KORUMA KURULU 'SENOZ TAHRİP EDİLDİ, SİT OLAMAZ' DEDİ

Ancak köylülerin başvurusunu değerlendiren Kurul, 18 Kasım 2009 tarihli kararında yer verdiği “…halen faaliyet gösteren taş ocakları ile yapımı devam eden HES Projelerinin vadiyi olumsuz etkilediği bu nedenle söz konusu alan doğal sit gerektiren özellikleri yitirmiştir” ifadeleriyle Senoz'un SİT Alanı ilan edilmesi talebini reddetti.

YÖRE HALKI 'VADİMİZİ ESKİ HALİYLE GERİ İSTİYORUZ' DEDİ

Başta TEMA Vakfı olmak üzere yöre halkının tepkisini çeken Kurul'un bu kararı protesto edildi. Yöre halkı, bir harita mühendisi ve müze araştırmacısının yüzeysel çalışmasıyla verildiğini öne sürdüğü 'SİT değildir' kararının, doğanın kendini yenileme gücünü hesaba katmadan alındığını ileri sürerek, “Senoz Vadisi’ni eski hali ile geri istiyoruz” kampanyası başlattı. Ardından da vadideki davaların avukatlığını üstlenen Münir Yazıcı Kurul'un bu kararını Ocak 2010 tarihinde yargıya taşıdı.

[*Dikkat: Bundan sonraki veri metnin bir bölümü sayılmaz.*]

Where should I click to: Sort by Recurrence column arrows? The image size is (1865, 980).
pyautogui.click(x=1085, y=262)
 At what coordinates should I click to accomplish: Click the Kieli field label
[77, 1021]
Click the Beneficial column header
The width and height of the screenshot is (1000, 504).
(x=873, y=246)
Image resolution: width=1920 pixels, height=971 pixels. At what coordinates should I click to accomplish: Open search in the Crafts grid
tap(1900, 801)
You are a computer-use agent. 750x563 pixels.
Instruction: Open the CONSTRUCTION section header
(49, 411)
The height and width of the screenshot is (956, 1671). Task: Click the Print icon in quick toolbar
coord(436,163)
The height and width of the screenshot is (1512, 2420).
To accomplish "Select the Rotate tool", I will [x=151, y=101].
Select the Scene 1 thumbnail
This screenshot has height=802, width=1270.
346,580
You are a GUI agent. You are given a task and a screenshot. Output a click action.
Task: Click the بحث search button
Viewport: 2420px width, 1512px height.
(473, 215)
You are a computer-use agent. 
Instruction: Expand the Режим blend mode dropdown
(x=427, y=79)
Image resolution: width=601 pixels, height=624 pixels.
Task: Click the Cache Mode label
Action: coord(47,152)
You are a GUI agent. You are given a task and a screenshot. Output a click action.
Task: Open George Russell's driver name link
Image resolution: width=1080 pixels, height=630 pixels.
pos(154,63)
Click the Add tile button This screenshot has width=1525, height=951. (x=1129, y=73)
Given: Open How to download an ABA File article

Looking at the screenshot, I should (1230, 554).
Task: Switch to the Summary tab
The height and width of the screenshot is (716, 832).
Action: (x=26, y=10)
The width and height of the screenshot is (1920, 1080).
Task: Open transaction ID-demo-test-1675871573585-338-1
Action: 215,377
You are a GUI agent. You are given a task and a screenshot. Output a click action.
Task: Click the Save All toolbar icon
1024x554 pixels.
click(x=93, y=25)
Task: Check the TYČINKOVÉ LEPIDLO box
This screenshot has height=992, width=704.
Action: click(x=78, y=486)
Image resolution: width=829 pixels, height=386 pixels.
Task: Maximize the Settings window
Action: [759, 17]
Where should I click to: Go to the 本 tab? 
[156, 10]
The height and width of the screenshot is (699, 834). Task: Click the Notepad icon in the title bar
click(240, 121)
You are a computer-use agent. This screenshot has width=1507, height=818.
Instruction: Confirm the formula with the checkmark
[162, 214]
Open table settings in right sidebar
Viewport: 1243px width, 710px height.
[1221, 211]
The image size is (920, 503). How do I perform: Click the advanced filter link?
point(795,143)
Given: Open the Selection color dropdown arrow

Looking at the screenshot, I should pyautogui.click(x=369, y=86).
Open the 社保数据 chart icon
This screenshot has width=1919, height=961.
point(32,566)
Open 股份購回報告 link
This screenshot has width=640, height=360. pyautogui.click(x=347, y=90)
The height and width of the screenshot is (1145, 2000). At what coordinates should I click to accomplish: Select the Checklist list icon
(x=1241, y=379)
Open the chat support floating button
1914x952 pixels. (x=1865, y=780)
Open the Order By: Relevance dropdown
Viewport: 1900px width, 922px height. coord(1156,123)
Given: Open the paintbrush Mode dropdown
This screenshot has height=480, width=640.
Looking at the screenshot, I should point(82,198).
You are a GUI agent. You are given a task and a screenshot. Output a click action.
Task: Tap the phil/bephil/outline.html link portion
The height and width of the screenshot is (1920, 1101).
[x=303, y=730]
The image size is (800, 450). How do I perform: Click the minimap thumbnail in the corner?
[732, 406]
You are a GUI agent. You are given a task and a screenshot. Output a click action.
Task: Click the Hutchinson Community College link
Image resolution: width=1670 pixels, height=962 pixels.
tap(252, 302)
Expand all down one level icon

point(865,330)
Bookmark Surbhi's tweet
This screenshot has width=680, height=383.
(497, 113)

MAHKEME KURULUN 'SİT DEĞİLDİR' KARARINI İPTAL ETTİ

Yöre halkı adına açılan davayı gören Rize İdare Mahkemesi, önce yürütmesini durdurduğu 'SİT değildir' kararını 23 Eylül 2010 tarihinde iptal etti. Mahkeme, Kurul kararının geniş ve detaylı bir çalışmaya dayanmadığına dikkat çektiği iptal kararında, "gelecek kuşaklara korunarak aktarılması gereken doğal ve kültürel varlıkların çok daha hassas değerlendirilmesi" gerektiğine hükmetti.

BAKANLIK MAHKEMENİN KARARINA İTİRAZ ETTİ

Mahkemenin bu kararı 19 Mart 2013 tarihinde Danıştay tarafından da onaylandı.

Ancak Çevre ve Şehircilik Bakanlığı bu karara itiraz etti. Bakanlığın itirazı sonucu değiştirmeye yetmedi. Danıştay 14. Dairesi, 13 Mart 2014 tarihinde iptal kararını kesin hükme bağlayarak altı yıldır süren SİT tartışmasına son noktayı koydu. Böylece mahkemenin işaret ettiği 'telafisi güç zararlar', Senoz halkının kararlılığı, samimiyeti, ısrarlı takibi ve mücadelesiyle şimdilik önlenmiş oldu.

TEMA TEMSİLCİSİ NEVZAT ÖZER: 'SENOZ'DA BÜYÜK ÇEŞİTLİLİK VAR'

Konuyla ilgili görüşlerini aktaran TEMA Vakfı Rize Temsilcisi Nevzat Özer, Senoz'un kıyı çizgisinden başlayarak Kaçkarlara kadar uzanan önemli bir vadi olduğunun altını çizerek, "Karadeniz’in bu derin vadileri son buzul çağından etkilenmemiş, kuzeyden gelen binlerce bitki türü ve yaban hayatına ev sahipliği yapmıştır. Burada bitki coğrafyaları, farklı iklimler buluşmaktadır. Kadimden beri gelen doğal yaşlı ormanları büyük bir çeşitlilik ve zenginlik sağlar. Burada farklı jeolojik dönemlerin izlerini kolaylıkla bulmak mümkün" dedi.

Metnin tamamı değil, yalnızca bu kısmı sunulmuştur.